The SBDC provides business counseling as well as training courses through CSM. She said the training courses in entrepreneurship have become a cornerstone in business development.
“Very often, that entrepreneurial education is what’s lacking, and so that support is becoming very important,” she said.
Panel member Tommy Luginbill, director of CSM’s new Entrepreneur and Innovation Institute, said he sees good things happening in Southern Maryland and that new efforts at collaboration between private and public organizations can build on that.
“I’ve been all around the state, and this area has done a phenomenal job promoting entrepreneurship,” he said.
Luginbill, a Montgomery County transplant now living in Dunkirk, has a background in creating businesses, primarily in conjunction with the military. Along with the institute, he’ll be teaching entrepreneurship courses at CSM.
He said that places around the country that are successful in promoting and supporting entrepreneurship usually have active “innovation centers.”
“At the center of each of these places is an academic institution,” he said. “One of the things we’ve been able to figure out very quickly is that the Southern Maryland region needs to rally around a higher education institute. We’re hoping that that’s the [Entrepreneur and Innovation Institute].”
Panel member Kim Mozingo, the TechFire program manager at the Energetics Technology Center, echoed the general calls among all the panel members that continued collaboration among stakeholders and institutions was needed to make an “entrepreneurial ecosystem” a reality, and that could start with a focus on Naval Support Facility Indian Head.
Transferable intellectual property developed in the research going on there offers “opportunities to build businesses around that,” Mozingo said. “Building and growing from there, part of it will be organic, [and will depend] on what people’s interest and needs are.”

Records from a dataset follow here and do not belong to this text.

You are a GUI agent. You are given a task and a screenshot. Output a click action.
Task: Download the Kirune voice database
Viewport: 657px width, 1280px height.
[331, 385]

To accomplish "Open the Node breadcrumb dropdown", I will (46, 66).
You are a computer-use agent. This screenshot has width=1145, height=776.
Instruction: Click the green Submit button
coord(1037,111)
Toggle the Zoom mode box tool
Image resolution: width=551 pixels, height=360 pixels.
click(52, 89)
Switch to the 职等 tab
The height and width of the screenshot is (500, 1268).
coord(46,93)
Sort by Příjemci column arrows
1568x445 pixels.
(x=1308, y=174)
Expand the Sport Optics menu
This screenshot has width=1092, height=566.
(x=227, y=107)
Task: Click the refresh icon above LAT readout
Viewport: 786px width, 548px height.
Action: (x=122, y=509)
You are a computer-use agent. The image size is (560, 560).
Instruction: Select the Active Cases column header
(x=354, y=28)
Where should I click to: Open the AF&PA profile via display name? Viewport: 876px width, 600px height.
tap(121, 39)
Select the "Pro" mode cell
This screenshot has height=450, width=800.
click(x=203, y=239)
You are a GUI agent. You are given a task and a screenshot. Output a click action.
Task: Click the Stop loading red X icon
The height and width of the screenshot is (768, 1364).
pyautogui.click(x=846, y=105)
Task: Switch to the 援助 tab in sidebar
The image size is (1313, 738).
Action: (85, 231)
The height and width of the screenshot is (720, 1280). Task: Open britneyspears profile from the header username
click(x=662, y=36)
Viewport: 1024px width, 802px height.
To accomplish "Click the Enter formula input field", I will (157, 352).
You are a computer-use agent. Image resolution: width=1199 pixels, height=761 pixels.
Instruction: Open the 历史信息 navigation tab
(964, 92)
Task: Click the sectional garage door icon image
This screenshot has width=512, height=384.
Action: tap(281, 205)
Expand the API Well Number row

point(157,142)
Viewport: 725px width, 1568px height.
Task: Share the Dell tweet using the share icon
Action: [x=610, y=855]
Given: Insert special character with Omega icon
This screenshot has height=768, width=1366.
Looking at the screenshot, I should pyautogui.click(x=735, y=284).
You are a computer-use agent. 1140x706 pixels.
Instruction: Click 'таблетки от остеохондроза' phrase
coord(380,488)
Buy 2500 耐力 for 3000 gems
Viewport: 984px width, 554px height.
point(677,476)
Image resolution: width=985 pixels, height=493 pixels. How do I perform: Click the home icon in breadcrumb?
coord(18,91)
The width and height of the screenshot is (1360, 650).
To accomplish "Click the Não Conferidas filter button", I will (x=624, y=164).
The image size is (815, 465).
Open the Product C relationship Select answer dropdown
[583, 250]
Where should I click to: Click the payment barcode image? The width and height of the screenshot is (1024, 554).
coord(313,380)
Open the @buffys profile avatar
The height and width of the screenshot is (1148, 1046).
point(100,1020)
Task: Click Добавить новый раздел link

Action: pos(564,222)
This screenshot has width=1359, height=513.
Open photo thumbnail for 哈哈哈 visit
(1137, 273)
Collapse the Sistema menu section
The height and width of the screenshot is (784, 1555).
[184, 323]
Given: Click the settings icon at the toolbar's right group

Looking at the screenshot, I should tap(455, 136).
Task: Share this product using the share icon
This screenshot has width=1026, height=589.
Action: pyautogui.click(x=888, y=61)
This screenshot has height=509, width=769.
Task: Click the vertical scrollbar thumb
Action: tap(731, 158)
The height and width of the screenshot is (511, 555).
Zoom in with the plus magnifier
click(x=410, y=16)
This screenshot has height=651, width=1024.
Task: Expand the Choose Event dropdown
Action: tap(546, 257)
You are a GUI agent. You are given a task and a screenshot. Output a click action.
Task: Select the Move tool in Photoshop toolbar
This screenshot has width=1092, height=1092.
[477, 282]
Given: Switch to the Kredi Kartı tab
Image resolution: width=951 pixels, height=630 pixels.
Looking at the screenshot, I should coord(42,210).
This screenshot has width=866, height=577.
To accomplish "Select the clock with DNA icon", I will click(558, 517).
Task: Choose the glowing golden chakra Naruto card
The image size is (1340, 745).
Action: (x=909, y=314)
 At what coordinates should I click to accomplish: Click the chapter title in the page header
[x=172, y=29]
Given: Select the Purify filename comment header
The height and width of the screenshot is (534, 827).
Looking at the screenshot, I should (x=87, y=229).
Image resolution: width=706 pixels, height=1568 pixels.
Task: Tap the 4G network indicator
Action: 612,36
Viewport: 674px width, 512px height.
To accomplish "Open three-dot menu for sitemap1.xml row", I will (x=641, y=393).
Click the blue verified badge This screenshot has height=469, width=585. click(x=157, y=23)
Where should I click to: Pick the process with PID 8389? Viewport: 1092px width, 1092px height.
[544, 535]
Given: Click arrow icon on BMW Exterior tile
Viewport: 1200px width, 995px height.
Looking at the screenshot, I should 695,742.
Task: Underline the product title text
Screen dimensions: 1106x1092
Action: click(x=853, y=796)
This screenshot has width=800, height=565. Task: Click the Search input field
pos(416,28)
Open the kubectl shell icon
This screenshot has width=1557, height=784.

Speaking to the strategic plan, Flowers-Fields said the role of the various agencies and government is to facilitate business development and help business owners down the path of success.
“Our important role as a community is to identify a roadmap that can accelerate the time it takes you from that concept that you’re thinking about in your dreams at night, to making it a reality, connecting you with those resources,” she said.
Harry Shasho, a commercial real estate broker/developer in White Plains who was recently appointed to the Maryland Economic Development Corporation, had a question about the resources, specifically about finances for startups and businesses that want to expand. He said for entrepreneurs “most of their problems are about financing.”
Luginbill, quoting from an earlier conversation with Flowers-Fields and her colleagues at SBDC, said that “the money will always be there if the entrepreneurs are prepared to get the money. As long as we’re preparing the entrepreneurs to have the pitch ready to go, the bankers are not going to have any trouble finding them.”
“One of the things I hear about in Southern Maryland is that we don’t have an ‘angel investor’ network,” Gottfried added, referring to wealthy people able to invest in new and growing businesses. “There’s a lot of wealth in Southern Maryland, and maybe that’s something we need to be thinking about developing in the future as a community to help grow our new entrepreneurial activity.”
While other points were made about instilling the entrepreneurial spirit in young students, supporting the businesses they will eventually create and attracting budding entrepreneurs from elsewhere by highlighting outdoor activities available, Hill, a Charles County native, said pride of place is an important element that needs to come out of all the work toward growing entrepreneurs and growing business.
“We need to be proud of where we live and show that pride and demonstrate that pride with others around us,” she said. “Sometimes in Charles County we’re our own worst enemies, and we talk badly about our own institutions. We are a great community.”